__Task brief__:
Search the listing below for the line containing "[homeLink] (104, 8)". From there through the line containing "En savoir plus → (22, 486)", transcribe every line exactly, both ends included.

________________

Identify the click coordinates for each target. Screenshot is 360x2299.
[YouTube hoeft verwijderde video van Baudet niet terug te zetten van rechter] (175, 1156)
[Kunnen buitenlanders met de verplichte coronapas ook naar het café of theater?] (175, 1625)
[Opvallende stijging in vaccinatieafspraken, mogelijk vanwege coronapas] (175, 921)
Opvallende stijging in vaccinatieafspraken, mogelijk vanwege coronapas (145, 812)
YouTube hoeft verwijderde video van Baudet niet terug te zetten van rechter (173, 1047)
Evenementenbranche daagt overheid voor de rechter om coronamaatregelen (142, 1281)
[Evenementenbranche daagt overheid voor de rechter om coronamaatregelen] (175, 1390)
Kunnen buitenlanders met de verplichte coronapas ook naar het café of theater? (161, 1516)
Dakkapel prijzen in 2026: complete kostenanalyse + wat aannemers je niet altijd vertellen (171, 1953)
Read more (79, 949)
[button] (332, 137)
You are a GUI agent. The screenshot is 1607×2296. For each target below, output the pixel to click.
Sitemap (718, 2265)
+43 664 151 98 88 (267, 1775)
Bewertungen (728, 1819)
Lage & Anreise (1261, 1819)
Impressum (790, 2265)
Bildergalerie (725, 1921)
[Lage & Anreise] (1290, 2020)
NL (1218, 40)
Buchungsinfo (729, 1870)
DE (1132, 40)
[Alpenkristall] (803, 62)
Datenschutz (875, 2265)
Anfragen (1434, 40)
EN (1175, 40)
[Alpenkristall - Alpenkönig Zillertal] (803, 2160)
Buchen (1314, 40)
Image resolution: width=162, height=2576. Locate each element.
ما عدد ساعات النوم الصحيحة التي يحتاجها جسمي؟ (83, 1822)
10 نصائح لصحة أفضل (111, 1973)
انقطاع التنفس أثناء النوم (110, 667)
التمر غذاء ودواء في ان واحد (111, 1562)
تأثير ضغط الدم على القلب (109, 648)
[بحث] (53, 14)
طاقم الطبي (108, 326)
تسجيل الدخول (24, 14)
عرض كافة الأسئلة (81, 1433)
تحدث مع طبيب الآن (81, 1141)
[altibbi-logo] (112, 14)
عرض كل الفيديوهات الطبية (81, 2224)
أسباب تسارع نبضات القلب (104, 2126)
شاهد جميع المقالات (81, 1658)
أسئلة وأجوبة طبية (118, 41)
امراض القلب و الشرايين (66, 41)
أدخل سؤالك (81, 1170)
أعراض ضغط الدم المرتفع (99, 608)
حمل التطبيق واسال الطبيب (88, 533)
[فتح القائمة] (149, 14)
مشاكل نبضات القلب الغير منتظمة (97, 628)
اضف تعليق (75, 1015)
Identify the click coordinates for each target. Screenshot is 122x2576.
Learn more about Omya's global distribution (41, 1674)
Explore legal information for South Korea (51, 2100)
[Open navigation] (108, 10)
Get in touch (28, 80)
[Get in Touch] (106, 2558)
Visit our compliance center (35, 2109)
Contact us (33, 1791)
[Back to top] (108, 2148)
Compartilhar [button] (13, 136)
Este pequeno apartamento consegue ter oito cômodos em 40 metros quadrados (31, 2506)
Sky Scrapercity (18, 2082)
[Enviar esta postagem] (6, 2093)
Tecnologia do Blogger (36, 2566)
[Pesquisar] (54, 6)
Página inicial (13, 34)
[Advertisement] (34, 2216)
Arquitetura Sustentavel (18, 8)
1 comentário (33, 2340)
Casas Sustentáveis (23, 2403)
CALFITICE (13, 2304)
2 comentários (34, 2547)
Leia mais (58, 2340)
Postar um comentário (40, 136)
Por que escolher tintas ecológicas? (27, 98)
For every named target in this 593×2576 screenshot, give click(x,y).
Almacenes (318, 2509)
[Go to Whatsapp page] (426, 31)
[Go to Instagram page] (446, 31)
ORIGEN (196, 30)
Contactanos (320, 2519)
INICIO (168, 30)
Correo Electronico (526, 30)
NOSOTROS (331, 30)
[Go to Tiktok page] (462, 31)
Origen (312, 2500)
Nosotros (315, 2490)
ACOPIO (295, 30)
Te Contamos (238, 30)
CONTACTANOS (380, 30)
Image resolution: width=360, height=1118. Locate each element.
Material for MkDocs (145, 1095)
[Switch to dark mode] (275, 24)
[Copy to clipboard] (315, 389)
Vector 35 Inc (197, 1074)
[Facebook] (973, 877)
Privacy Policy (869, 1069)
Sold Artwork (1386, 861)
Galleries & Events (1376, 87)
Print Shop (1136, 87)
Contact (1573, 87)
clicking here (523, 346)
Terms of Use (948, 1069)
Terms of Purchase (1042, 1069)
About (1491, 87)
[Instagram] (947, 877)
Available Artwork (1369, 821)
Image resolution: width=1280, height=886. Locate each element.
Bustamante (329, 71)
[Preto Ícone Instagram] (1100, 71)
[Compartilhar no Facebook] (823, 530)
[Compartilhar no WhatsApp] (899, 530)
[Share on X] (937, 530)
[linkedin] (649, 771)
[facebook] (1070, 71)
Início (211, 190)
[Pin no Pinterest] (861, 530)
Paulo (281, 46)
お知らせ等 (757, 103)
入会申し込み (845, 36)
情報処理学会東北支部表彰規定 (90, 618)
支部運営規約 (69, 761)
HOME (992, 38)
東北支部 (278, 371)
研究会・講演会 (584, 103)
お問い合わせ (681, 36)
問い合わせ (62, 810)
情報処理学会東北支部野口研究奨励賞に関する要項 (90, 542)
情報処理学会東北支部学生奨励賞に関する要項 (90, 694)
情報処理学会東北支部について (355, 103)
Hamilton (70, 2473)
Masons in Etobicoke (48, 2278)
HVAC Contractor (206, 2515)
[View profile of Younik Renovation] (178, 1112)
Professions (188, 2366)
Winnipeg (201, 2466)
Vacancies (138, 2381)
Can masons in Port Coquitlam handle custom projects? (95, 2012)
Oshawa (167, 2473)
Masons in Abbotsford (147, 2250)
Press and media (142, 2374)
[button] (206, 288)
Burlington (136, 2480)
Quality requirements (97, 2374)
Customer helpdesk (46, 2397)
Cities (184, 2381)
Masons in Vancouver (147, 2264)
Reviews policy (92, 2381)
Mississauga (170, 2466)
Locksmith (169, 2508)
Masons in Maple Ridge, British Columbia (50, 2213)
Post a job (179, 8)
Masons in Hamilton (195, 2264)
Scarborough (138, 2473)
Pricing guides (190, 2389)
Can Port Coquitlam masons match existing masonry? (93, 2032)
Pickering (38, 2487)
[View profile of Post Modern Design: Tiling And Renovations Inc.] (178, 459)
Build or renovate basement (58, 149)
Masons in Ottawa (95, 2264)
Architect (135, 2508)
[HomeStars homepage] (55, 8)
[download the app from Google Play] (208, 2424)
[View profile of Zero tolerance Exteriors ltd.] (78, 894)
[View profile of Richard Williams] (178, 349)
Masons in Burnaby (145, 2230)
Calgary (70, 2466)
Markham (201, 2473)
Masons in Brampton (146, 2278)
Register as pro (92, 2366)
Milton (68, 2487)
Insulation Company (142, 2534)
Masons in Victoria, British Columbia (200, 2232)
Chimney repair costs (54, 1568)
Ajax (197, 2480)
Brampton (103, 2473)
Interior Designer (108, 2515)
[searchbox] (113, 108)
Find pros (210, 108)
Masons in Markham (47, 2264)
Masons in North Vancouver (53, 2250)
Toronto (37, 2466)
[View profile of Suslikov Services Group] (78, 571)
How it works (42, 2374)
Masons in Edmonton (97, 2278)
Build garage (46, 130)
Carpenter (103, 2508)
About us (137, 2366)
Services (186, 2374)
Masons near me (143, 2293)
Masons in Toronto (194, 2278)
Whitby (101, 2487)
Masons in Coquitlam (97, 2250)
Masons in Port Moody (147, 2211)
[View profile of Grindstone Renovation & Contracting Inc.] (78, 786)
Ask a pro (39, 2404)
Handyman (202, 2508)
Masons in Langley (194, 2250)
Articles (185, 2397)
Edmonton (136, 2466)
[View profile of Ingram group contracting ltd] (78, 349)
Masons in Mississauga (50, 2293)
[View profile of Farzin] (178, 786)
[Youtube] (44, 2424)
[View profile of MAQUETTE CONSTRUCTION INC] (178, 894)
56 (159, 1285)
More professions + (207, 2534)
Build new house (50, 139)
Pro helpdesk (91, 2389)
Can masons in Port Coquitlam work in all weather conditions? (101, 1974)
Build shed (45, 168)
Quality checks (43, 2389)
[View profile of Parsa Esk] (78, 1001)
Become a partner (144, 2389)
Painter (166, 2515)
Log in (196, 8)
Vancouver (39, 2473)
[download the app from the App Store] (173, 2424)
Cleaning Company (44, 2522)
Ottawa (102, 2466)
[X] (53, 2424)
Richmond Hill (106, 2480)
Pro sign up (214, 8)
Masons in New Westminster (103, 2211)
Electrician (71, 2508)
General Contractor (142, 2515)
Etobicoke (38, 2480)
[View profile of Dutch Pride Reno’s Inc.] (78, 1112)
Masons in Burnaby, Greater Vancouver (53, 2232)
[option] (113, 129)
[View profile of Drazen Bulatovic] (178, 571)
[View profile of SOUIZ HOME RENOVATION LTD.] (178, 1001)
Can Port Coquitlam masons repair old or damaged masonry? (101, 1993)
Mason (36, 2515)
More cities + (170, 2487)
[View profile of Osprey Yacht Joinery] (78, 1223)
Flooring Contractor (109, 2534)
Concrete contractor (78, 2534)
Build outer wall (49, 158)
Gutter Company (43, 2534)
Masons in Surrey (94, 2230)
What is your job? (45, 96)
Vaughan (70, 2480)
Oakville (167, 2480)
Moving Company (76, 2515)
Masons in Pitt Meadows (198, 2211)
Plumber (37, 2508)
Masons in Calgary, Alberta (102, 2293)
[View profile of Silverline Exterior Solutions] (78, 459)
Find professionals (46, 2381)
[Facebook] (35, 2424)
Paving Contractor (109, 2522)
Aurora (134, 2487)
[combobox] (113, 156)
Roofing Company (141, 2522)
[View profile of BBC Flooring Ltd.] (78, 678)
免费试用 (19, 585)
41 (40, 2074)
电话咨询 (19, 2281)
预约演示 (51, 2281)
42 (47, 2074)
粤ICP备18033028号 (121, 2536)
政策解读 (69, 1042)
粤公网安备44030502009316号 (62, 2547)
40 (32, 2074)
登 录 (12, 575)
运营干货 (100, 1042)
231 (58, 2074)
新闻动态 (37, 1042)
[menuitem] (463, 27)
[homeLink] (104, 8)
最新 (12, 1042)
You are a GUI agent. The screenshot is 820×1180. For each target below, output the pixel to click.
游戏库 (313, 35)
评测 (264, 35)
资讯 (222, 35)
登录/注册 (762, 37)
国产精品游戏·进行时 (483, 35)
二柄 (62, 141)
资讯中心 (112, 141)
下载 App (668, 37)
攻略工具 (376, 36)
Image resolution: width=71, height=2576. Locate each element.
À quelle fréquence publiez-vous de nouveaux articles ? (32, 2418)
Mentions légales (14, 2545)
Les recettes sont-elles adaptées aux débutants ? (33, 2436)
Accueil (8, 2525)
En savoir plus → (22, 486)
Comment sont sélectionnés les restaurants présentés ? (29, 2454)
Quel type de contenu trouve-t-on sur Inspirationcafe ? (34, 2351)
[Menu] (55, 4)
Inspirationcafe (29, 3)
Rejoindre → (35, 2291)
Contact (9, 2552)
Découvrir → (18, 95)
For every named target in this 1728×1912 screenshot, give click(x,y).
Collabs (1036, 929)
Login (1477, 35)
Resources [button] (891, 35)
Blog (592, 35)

________________

__Reply__:
[homeLink] (104, 8)
最新 (12, 1042)
You are a GUI agent. The screenshot is 820×1180. For each target below, output the pixel to click.
游戏库 (313, 35)
评测 (264, 35)
资讯 (222, 35)
登录/注册 (762, 37)
国产精品游戏·进行时 (483, 35)
二柄 (62, 141)
资讯中心 (112, 141)
下载 App (668, 37)
攻略工具 (376, 36)
Image resolution: width=71, height=2576. Locate each element.
À quelle fréquence publiez-vous de nouveaux articles ? (32, 2418)
Mentions légales (14, 2545)
Les recettes sont-elles adaptées aux débutants ? (33, 2436)
Accueil (8, 2525)
En savoir plus → (22, 486)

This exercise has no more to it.